Voorwoord door burgemeester Wilma van der Rijt
Voorwoord
door burgemeester Wilma van der Rijt
Verschillende keren per jaar bezoek ik de Brunssum War Cemetery.
En elke bezoek maakt, steeds opnieuw, een diepe indruk op me.
De aanblik van de 328 witte grafstenen is zeer aangrijpend. Het zijn er zoveel. Zoveel stenen. Zoveel jonge levens. Zoveel leed. Zoveel verlies. Het valt bijna niet te bevatten. Het is ook niet te bevatten.
Wat het ook onbevattelijk maakt, is de onberispelijkheid van het ereveld. De waardigheid van de witte stenen. De schoonheid van de groene omgeving. De rust van de omliggende woonwijk. Deze sereniteit doet je bijna vergeten dat onder elke steen een verscheurd leven ligt.
Toch is dat wat we niet mogen vergeten.

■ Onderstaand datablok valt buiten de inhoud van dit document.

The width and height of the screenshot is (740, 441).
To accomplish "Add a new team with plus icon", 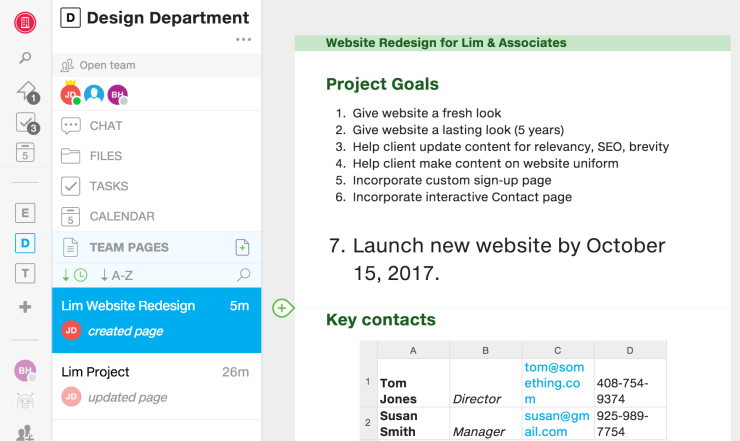I will coord(26,307).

Het ereveld is een laatste rustplaats voor 328 mensen, allemaal jonge mensen (de jongste was 16 jaar). Ze kwamen van ver. Geen van hen had ooit van Brunssum gehoord. Maar het was hier waar ze vielen en voor altijd zijn gebleven. Wat resteert, zijn deze graven. En de herinneringen.
Aan beide zijn wij schatplichtig. Op ons rust de morele plicht om niet alleen de graven te onderhouden, maar ook – en misschien wel vooral – om de herinneringen aan deze jonge mensen levend te houden. Zeker nu de jaren verglijden en daarmee ook de actieve herinneringen vervagen van broers en zussen, neven en nichten, zonen en dochters aan hun dierbaren.

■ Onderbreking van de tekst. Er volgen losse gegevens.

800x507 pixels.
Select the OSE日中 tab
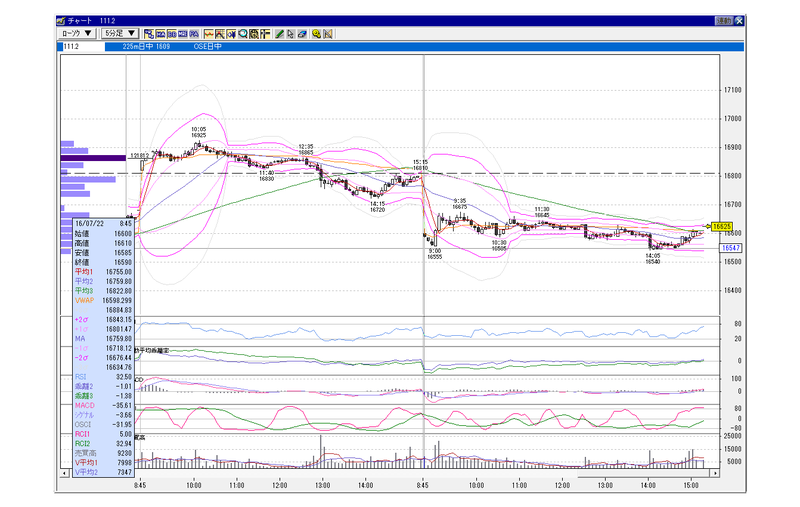click(208, 46)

Dat is voor mij de kern van onze herinneringen en herdenkingen. Daarin moet vooral de tragedie van een verloren mensenleven centraal staan. Het verloren leven van Uriah Jennison, 31 jaar. Van David Bell Allison, 32 jaar. Van Stanley Charles Hawkins, 21 jaar. Van Jack Thornton, 19 jaar. Van Albert Logan, 24 jaar…
Zij, en nog 323 anderen, zijn begraven in onze grond. In Brunssumse aarde. Zij kwamen naar Brunssum als jonge mannen. Met namen. Met gezichten. Met een thuis met familie en geliefden. Met hoop en met dromen.
Hier, in Brunssum, verloren ze hun toekomst. Maar we mogen niet toestaan dat ze ook hun namen en hun gezichten verliezen. Die moeten we blijven koesteren – en doorgeven aan volgende generaties. Want: “Je bent pas echt dood als je naam niet meer wordt genoemd”.
Daarom is het ook zo belangrijk dat ieder individueel graf door nieuwe generaties geadopteerd is.
Daarom is aan iedere gevallene het ereburgerschap van onze gemeente verleend. Niet één ereburgerschap voor allen, maar 328 individuele ereburgerschappen. Bij het verlenen van dit ereburgerschap, in 2019, lazen kinderen van de AFNORTH International School alle 328 namen op, in aanwezigheid van tientallen nabestaanden en honderden adoptanten en speciale gasten.
Koester deze namen. En geef hun verhalen door. Want hun verhalen vormen het hart van onze herinneringen. Herinneringen aan Uriah, David, Stanley, Jack, Albert en de 323 anderen waarmee ze hier, temidden van onze levens, hun laatste rustplaats delen.